- 1Institute of Meteorology and Water Management - National Research Institute, National Meteorological Protection Center, Poland (jakub.lewandowski@imgw.pl)
- 2School of Earth and Environment, University of Leeds, Leeds, UK
- 3Danish Meteorological Institute
Nowcasting - the prediction of weather conditions over the next few hours - is critical for mitigating the impacts of severe convective storms. Machine learning offers new opportunities for improving nowcasting, particularly for convective precipitation, where traditional numerical models struggle. Yet, despite rapid progress in model development, evaluating these models remains a major challenge. Current verification practices typically rely on a narrow set of standard metrics that often fail to capture the complexity of atmospheric phenomena and cannot distinguish between different types of errors, providing limited insight into the specific weaknesses of the models.
This research introduces a comprehensive verification framework that combines carefully crafted datasets with sensitivity analyses, aiming to transform metric-based evaluation into a more informative process. Synthetic datasets are generated using ArtPrecip, a novel tool that randomly generates radar-like precipitation fields while allowing full control over properties such as motion, initiation, and evolution. Observational radar data are classified based on synoptic setting and observed precipitation properties, using different dimension-reduction methods. Sensitivity analyses examine how existing metrics respond to various error patterns, providing guidance on interpreting benchmark results.

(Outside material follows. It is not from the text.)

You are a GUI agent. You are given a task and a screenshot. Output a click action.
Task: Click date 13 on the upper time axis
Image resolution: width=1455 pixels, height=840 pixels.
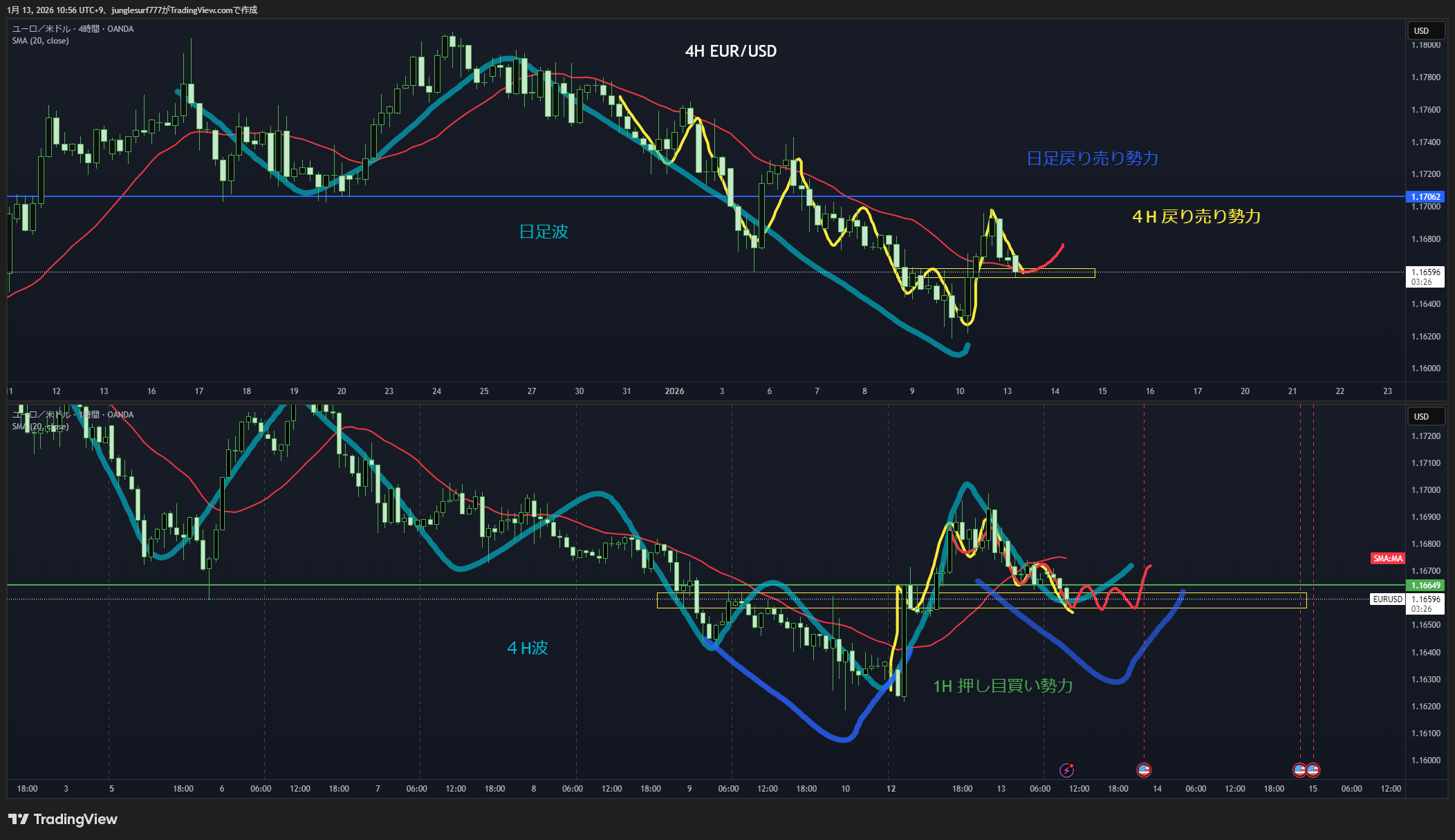tap(1007, 391)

The resulting system provides a well-defined and well-described set of benchmarks and enables reproducible, objective, and meaningful comparison of models. By addressing gaps in evaluation methodology, this work contributes to a more robust assessment of machine learning nowcasting skill and its applicability to severe weather forecasting.
How to cite: Lewandowski, J., Denby, L., and Ross, A.: Deriving meaning from metrics – a new approach for machine learning nowcasting verification, EGU General Assembly 2026, Vienna, Austria, 3–8 May 2026, EGU26-1553, https://doi.org/10.5194/egusphere-egu26-1553, 2026.